### [Problem requirements]
A picture-free, exact transcript of the entries below is required.

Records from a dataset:
◆ ◆ ◆ ◆ ◆
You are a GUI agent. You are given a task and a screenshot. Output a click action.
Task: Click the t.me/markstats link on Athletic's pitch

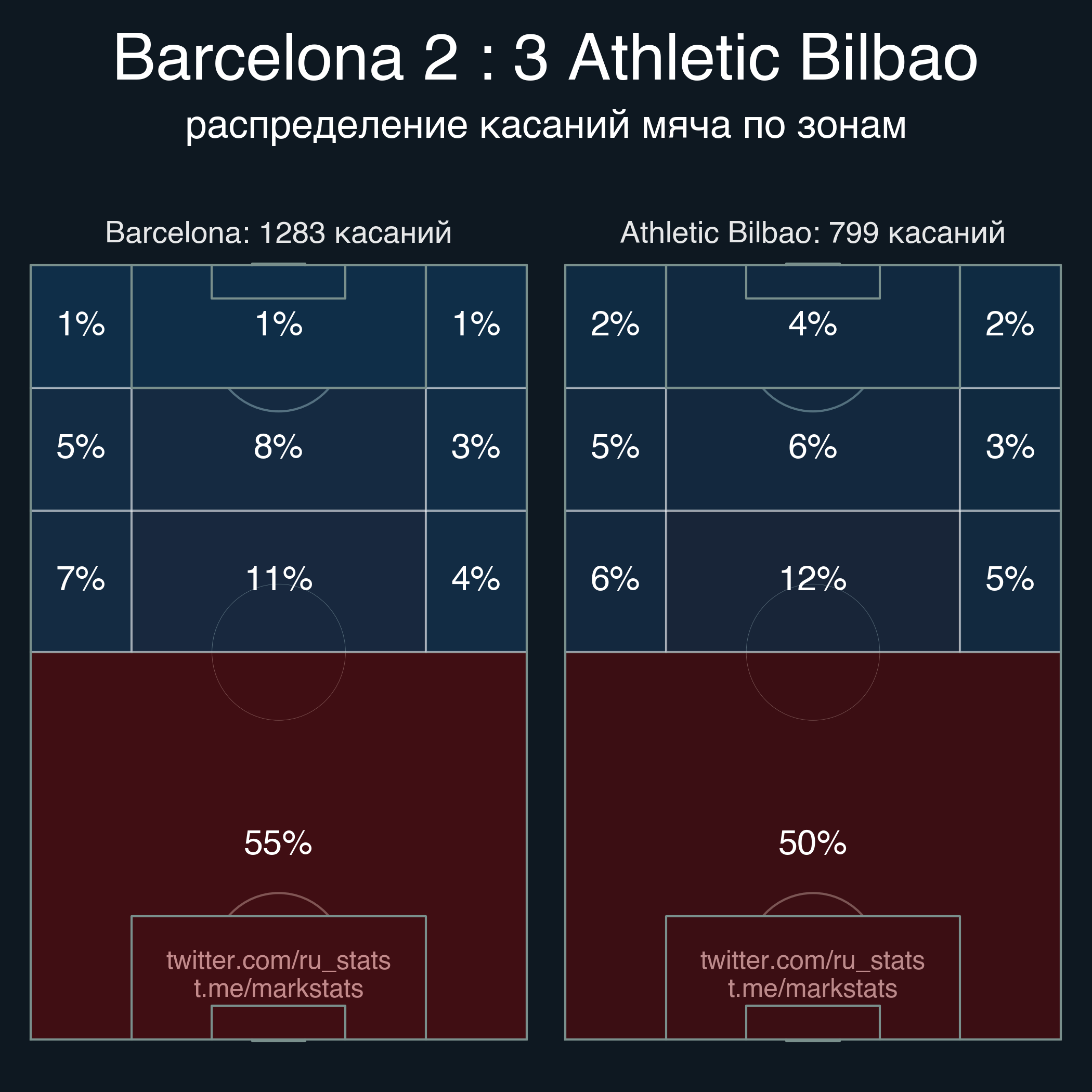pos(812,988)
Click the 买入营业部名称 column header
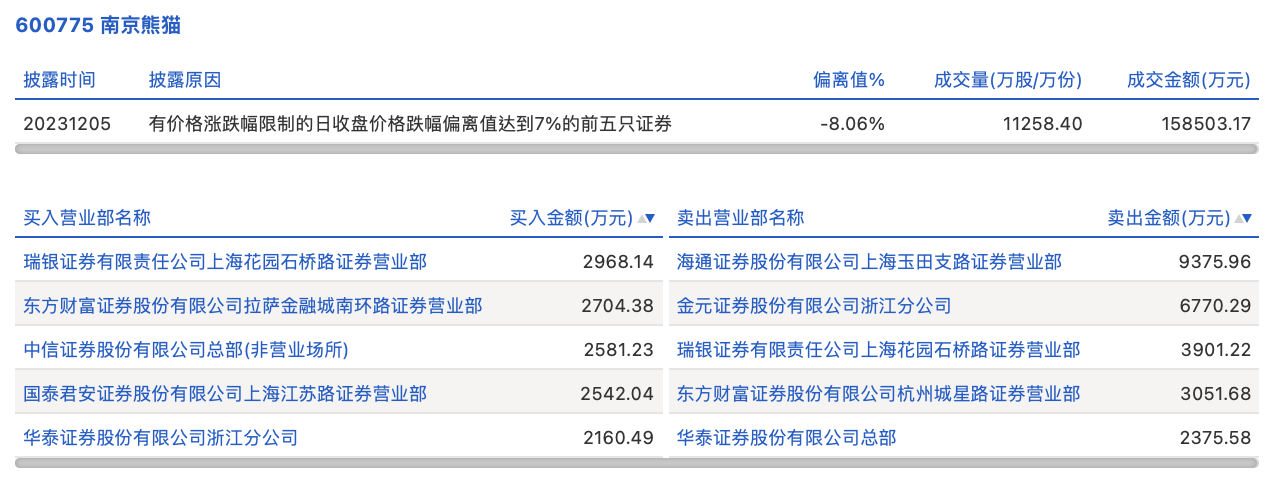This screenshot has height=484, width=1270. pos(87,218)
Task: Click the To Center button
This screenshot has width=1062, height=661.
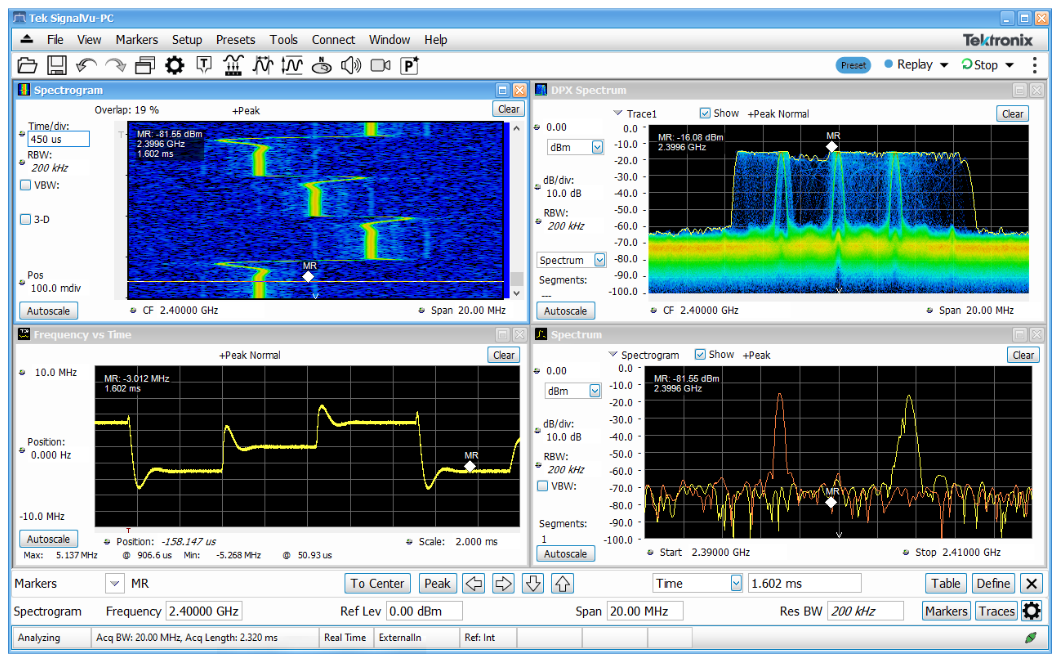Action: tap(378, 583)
◆ ◆ ◆ ◆ ◆
### [Answer space]
You are a GUI agent. You are given a task and a screenshot. Output a click action.
Task: Click the t.me/markstats link on Athletic's pitch

pos(812,988)
Click the 买入营业部名称 column header
This screenshot has height=484, width=1270. pos(87,218)
Task: Click the To Center button
This screenshot has width=1062, height=661.
Action: tap(378, 583)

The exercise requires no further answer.